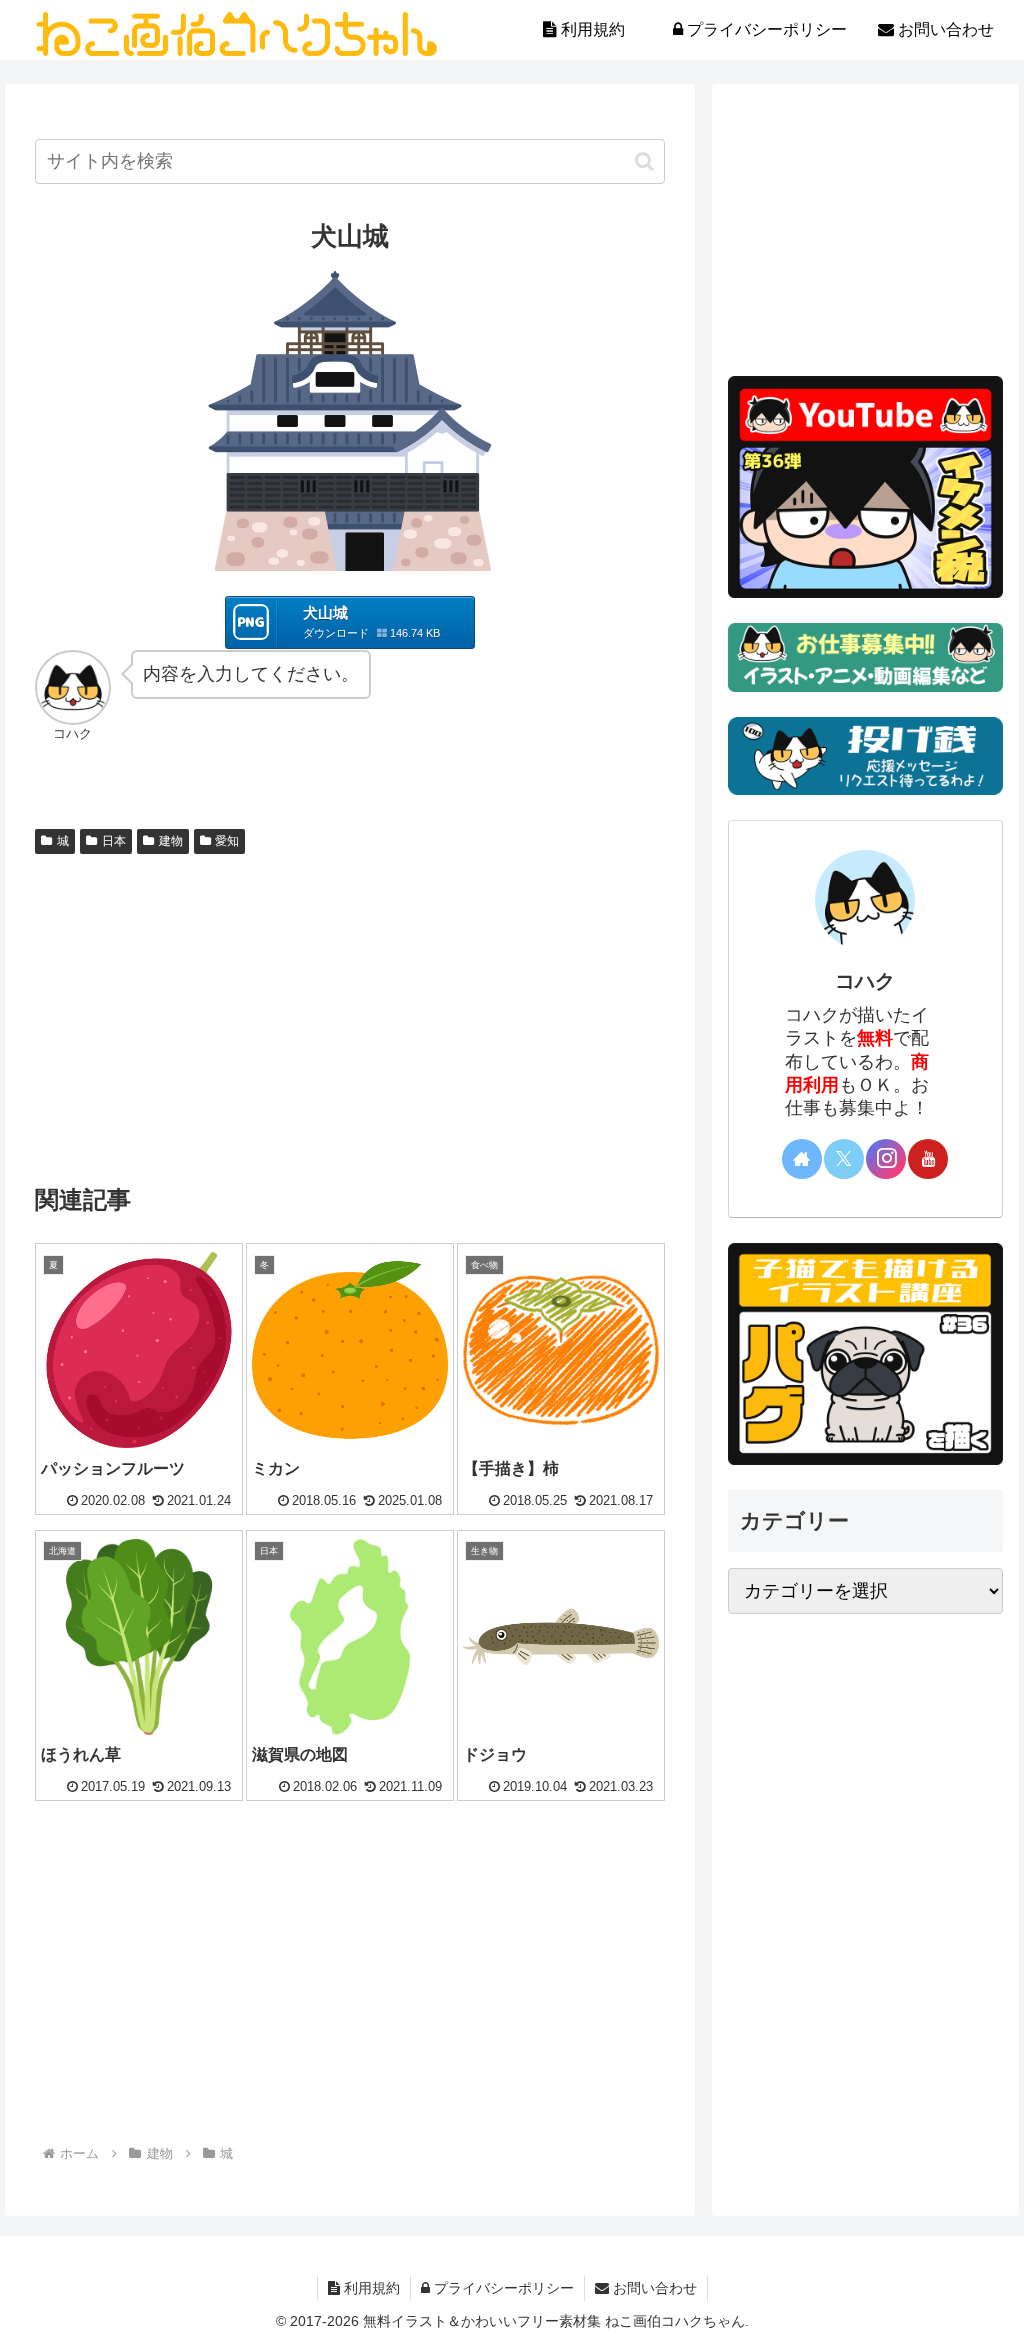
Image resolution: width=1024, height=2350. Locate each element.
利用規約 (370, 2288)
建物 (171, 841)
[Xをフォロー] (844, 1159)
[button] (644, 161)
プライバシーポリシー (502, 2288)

☆ ☆ ☆ ☆

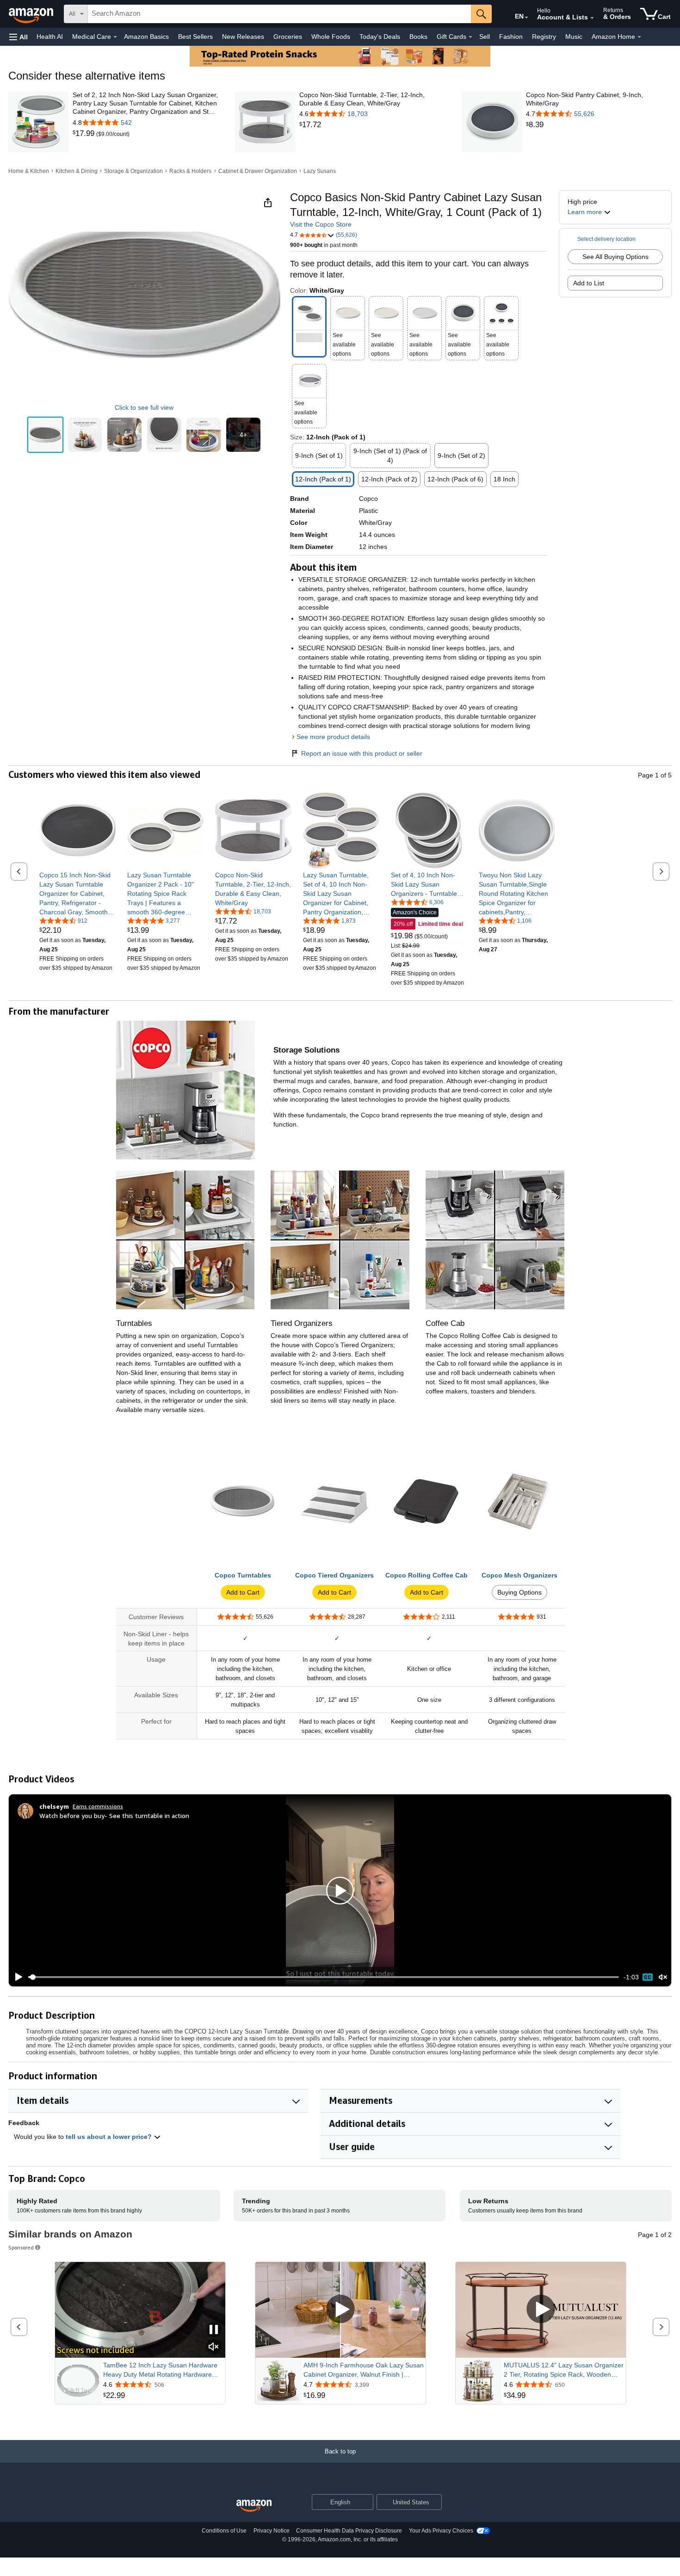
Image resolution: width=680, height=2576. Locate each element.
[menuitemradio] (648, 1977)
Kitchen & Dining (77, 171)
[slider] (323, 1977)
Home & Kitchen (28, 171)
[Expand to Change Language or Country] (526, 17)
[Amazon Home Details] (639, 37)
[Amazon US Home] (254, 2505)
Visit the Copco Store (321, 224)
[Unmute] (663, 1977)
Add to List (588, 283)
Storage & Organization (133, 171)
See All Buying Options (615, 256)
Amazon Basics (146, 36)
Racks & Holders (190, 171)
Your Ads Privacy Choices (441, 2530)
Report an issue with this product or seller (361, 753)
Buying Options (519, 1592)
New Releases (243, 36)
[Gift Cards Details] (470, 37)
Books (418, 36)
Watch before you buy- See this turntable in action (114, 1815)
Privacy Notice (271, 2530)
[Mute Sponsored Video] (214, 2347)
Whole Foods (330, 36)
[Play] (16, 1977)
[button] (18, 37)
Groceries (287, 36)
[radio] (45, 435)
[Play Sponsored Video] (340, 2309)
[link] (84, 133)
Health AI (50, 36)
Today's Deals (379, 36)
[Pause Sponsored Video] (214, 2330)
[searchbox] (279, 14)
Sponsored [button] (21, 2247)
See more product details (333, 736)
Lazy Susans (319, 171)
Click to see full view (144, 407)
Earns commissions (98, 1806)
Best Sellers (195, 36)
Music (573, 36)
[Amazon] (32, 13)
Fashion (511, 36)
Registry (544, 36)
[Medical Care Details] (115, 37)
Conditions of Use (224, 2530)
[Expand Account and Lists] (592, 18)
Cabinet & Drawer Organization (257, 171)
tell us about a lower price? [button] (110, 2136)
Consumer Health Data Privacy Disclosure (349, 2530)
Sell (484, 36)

☆ ☆ ☆ ☆

• Task to complete:
From the line containing "Image resolution: width=1024, height=2350." down to the line containing "プライバシーポリシー (502, 2288)" in the material above, reproduce every line exactly, including the two end lines.

• Output of the task:
Image resolution: width=1024, height=2350. Locate each element.
利用規約 (370, 2288)
建物 (171, 841)
[Xをフォロー] (844, 1159)
[button] (644, 161)
プライバシーポリシー (502, 2288)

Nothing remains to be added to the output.